Ровно то же самое приключается и у нас – мы на переднем крае. Тут, в Зоне, стронулись с места фундаментальные законы физики, тут сумасшедшая биология, тут непочатый край работы. А финансируется примочка от дряблости щёк, ну и у военных что‑то там финансируется.

Мы так эволюционировали, что не только методика исследований, но и сам их результат имеет корпоративную ценность. Почто обывателю кровосос?

Он не хочет кровососа.

То есть, он не хочет его знать, не хочет понять, как он живёт, зато очень его хочет в качестве страшилки.

Обыватель хочет посмотреть фильм «Периметр» с голливудскими звёздами и прочитать книжку, которая начинается словами: «Вован и Толян передёрнули затворы своих „Калашниковых“ и начали вглядываться в мрачную темноту тоннеля под Саркофагом, откуда на них глядели красные глаза мутантов». Вот что нужно человечеству. И тут оказывается, что научный результат учёному из смежной области тоже недоступен. Не тому человеку, который хочет про лептонные потоки или торсионные поля, а мне. Порог моего понимания современной математики таков, что мне не переступить через него никогда. То есть для этого мне нужно затратить много лет, и время пластичных мозгов уже упущено.

Вопрос заключается в том – насколько справедливы эти мои рассуждения. Насколько закрыт мир современной математики? Можно ли оценить размеры групп математиков, которые понимают друг друга в рамках одной проблемы (понятно, что проблемы разные, да)? Можно ли оценить численно группы математиков, которые за год, примерно, могут поменять задачу?

Это, конечно, профанический вопрос – но отчасти и потому, что я мог его неловко сформулировать.

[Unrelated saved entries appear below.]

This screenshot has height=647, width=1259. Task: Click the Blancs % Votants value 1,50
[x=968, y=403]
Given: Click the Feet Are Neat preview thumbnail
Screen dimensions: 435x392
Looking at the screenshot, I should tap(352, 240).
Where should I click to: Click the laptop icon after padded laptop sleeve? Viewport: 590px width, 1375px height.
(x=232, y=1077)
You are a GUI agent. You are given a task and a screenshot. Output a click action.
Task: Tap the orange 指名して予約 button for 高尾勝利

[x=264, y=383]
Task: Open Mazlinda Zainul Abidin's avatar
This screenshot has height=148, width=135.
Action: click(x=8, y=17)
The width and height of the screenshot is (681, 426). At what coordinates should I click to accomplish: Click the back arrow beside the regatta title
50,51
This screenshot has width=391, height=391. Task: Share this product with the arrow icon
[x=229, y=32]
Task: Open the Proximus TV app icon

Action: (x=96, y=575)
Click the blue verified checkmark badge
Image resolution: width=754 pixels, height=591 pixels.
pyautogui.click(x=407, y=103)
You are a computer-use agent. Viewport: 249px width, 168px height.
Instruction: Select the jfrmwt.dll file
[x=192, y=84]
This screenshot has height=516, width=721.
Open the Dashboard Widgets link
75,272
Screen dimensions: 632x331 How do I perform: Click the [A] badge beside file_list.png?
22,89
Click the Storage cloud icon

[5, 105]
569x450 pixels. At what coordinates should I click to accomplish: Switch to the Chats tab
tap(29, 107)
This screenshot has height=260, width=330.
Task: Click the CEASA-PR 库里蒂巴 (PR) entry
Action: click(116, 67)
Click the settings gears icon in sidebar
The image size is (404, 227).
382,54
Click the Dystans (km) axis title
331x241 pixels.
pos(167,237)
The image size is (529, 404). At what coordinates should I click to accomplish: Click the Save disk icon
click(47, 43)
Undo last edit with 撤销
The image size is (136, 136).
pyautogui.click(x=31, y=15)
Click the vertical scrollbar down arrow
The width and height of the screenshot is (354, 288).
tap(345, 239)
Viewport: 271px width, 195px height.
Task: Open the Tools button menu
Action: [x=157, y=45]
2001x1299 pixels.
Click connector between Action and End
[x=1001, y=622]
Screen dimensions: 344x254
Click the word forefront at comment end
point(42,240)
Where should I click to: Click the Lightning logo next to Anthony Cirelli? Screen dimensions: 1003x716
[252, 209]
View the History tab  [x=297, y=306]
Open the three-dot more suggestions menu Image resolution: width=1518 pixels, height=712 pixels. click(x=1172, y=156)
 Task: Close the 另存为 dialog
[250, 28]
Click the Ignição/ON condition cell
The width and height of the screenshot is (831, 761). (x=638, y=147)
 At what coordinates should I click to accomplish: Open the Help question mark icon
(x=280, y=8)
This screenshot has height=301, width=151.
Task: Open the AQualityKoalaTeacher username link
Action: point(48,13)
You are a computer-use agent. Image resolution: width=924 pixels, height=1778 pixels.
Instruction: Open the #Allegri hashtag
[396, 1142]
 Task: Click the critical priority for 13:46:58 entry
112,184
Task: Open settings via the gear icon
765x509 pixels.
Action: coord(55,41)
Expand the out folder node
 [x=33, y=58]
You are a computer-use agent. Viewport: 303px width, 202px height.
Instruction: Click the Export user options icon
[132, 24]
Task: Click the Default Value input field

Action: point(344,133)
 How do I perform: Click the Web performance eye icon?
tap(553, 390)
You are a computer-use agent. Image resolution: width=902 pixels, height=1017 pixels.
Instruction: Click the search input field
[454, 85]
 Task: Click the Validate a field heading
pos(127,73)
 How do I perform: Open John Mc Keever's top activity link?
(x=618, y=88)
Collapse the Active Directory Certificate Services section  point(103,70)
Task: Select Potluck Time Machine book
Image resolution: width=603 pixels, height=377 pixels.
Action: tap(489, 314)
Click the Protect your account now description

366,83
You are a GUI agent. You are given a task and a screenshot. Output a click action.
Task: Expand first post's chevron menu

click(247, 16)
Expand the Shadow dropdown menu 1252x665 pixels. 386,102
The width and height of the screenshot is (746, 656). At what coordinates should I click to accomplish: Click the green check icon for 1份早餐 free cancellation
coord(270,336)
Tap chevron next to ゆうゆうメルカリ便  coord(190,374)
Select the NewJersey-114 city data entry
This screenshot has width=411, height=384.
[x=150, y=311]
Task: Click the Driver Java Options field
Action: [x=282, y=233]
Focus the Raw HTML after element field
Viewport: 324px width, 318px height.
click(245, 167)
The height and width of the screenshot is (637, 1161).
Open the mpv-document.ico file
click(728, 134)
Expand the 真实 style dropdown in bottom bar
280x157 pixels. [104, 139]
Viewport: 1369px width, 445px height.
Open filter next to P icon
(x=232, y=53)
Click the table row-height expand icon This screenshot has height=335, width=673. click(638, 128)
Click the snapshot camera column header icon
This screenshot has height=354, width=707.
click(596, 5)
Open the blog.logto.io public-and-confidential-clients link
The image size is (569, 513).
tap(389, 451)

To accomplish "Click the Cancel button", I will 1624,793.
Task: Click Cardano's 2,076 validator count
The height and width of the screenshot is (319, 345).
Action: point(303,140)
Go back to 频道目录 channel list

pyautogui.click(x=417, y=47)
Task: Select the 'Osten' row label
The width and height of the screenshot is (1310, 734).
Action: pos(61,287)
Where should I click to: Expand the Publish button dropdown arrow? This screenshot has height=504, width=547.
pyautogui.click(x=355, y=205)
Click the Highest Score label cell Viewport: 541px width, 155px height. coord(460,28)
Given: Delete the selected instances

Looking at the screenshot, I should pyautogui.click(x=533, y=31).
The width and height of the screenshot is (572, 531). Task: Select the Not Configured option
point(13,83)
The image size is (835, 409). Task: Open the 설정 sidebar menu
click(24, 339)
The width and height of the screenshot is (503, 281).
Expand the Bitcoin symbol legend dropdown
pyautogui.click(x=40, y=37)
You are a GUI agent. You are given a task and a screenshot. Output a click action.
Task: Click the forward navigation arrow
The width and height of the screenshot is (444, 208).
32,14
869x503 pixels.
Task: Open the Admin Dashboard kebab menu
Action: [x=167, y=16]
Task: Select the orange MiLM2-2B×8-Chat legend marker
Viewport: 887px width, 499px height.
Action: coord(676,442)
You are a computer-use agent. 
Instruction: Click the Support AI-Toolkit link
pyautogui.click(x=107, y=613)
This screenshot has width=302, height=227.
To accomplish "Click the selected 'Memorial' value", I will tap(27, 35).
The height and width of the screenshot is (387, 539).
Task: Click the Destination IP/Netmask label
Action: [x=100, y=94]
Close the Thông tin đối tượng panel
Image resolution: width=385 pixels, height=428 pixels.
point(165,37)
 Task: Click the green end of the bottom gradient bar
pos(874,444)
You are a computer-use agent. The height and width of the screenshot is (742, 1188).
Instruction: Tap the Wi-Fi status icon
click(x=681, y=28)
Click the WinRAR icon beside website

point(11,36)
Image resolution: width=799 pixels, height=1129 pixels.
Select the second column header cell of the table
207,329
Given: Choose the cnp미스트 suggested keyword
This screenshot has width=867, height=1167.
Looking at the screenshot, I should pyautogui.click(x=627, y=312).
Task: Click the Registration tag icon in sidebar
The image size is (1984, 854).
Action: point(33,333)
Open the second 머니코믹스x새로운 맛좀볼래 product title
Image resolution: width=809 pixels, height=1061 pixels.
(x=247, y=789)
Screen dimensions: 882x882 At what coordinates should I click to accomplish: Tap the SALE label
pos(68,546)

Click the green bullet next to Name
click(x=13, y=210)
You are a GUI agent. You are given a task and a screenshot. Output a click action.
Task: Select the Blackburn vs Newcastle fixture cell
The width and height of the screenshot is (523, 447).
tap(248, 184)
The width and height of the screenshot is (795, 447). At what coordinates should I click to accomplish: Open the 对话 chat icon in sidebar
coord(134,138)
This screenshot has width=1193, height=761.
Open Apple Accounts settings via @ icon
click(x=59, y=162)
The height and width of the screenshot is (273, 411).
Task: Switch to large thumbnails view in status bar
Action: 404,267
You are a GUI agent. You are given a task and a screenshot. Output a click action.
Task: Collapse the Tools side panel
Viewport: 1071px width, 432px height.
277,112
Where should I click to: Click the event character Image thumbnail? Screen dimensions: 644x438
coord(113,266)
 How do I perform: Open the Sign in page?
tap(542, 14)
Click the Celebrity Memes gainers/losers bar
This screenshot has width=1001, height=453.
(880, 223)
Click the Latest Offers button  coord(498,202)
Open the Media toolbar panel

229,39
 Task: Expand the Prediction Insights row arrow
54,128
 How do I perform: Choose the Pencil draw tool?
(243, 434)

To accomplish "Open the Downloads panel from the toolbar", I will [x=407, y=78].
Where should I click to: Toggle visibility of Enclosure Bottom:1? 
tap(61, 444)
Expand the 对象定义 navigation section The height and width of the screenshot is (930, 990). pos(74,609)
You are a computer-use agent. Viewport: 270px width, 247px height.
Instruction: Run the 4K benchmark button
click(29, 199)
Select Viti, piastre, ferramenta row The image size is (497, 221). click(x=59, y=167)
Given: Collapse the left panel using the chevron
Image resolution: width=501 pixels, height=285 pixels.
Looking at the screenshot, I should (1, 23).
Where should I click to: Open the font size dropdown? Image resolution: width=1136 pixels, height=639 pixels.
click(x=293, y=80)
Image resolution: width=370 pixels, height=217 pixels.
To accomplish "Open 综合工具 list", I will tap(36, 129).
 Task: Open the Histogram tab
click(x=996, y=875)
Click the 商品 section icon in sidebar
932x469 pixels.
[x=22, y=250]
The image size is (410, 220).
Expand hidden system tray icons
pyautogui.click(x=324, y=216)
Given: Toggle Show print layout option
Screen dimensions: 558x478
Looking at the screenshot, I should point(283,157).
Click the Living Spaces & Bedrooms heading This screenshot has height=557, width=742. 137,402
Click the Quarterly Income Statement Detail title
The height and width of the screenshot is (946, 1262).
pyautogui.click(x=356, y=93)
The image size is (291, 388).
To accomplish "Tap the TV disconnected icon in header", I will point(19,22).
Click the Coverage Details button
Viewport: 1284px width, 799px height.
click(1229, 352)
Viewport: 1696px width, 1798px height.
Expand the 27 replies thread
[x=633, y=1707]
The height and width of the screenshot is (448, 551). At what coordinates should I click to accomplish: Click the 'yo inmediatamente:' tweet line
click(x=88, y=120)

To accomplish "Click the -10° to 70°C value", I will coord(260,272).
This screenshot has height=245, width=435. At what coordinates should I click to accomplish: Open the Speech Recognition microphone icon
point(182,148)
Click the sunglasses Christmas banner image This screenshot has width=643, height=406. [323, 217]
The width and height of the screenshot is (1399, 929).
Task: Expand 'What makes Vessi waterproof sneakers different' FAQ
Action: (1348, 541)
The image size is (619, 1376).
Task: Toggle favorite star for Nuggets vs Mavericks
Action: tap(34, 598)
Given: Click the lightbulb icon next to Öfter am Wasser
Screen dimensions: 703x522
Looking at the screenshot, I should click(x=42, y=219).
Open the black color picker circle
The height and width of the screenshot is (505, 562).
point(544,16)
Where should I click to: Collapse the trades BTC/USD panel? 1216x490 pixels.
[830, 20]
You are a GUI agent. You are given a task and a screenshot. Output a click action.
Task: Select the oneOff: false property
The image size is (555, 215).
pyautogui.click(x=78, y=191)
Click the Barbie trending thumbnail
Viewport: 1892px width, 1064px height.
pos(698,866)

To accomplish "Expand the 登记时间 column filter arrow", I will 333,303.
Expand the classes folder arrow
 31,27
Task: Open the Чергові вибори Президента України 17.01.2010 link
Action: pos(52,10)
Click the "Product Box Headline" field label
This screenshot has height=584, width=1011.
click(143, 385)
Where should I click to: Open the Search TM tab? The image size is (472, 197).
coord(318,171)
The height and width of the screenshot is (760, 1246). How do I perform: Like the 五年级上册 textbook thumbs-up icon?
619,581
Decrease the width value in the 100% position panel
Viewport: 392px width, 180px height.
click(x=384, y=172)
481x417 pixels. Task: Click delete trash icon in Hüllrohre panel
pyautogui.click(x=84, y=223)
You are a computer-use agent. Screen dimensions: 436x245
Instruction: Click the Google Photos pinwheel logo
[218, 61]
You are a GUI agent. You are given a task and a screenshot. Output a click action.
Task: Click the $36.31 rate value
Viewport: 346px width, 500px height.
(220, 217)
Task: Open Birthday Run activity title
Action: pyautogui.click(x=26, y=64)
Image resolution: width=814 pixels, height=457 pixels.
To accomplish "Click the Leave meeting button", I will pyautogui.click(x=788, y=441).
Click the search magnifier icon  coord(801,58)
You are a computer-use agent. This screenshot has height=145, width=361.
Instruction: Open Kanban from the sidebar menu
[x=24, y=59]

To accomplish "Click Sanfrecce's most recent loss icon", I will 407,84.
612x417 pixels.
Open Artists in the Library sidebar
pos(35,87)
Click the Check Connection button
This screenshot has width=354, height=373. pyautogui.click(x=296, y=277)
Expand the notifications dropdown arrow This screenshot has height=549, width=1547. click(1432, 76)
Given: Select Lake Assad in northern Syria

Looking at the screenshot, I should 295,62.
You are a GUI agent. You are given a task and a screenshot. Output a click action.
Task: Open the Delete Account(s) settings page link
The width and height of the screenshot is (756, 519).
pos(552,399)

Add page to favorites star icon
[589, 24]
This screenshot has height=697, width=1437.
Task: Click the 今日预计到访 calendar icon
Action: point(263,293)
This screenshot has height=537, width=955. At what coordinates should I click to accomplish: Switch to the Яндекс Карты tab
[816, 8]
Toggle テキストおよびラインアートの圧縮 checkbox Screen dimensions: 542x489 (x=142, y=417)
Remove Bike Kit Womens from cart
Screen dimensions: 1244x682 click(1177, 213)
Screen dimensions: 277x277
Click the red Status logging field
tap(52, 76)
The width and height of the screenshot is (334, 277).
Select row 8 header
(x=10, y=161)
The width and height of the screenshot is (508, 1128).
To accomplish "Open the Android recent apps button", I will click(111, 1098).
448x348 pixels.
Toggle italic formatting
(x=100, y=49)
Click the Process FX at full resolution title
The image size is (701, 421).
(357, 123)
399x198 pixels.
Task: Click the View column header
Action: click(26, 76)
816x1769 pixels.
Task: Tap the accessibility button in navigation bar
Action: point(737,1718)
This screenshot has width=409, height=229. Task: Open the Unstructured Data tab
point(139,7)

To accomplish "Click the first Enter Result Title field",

– Серёжа, это очень сложный вопрос, – печально ответил Базэн. – Я, скажем, тоже не понимаю работ большинства филдсовских медалистов и не могу сказать, что меня это не тревожит. Действительно, большинство даже очень хороших математиков знают очень мало за границей своих узких областей. С другой стороны, математика по‑прежнему едина, пронизана общими принципами, и чем дальше, тем больше выясняется поразительных аналогий между совершенно, на первый взгляд, не связанными вещами.

– Об этом можно долго говорить, но «понять» во всех деталях доказательство изолированного факта, каковым является теорема Ферма, для серьезного математика не является самоцелью. Гораздо важнее понять общие принципы, на которых оно работает, чтобы уметь применять (и развивать) эти принципы для решения других задач. А в деталях всегда можно разобраться, если понимаешь принципы.

– Вот с принципами самое интересное – вокруг этого и крутится моя мысль. Я абсолютно согласен с тем, что сама по себе теорема Ферма не важна, а есть вещи поважнее. Я как‑то добровольно‑принудительно регистрировал сумасшедших, что приносили доказательства теоремы Ферма. Абсолютно безумных. Причём это было лет за пять до доказательства – и я был готов дать руку на отсечение, что её доказать невозможно. Руку, слава Богу, сберёг. Но для меня было совершенно очевидно, что все, кто ко мне приходил, никакого доказательства принести не могут. К тому же был случай Иоичи Мияока – отнюдь не похожего на сумасшедшего старичка с мятыми листами в авоське. Я думаю, я бы не поверил и Уайлсу. Но мне‑то не нужно было выносить вердикт. Мне нужно было принять бумаги, а по возможности, не принять. Потому как если примешь – хорошим людям придётся писать обстоятельное заключение на всё это.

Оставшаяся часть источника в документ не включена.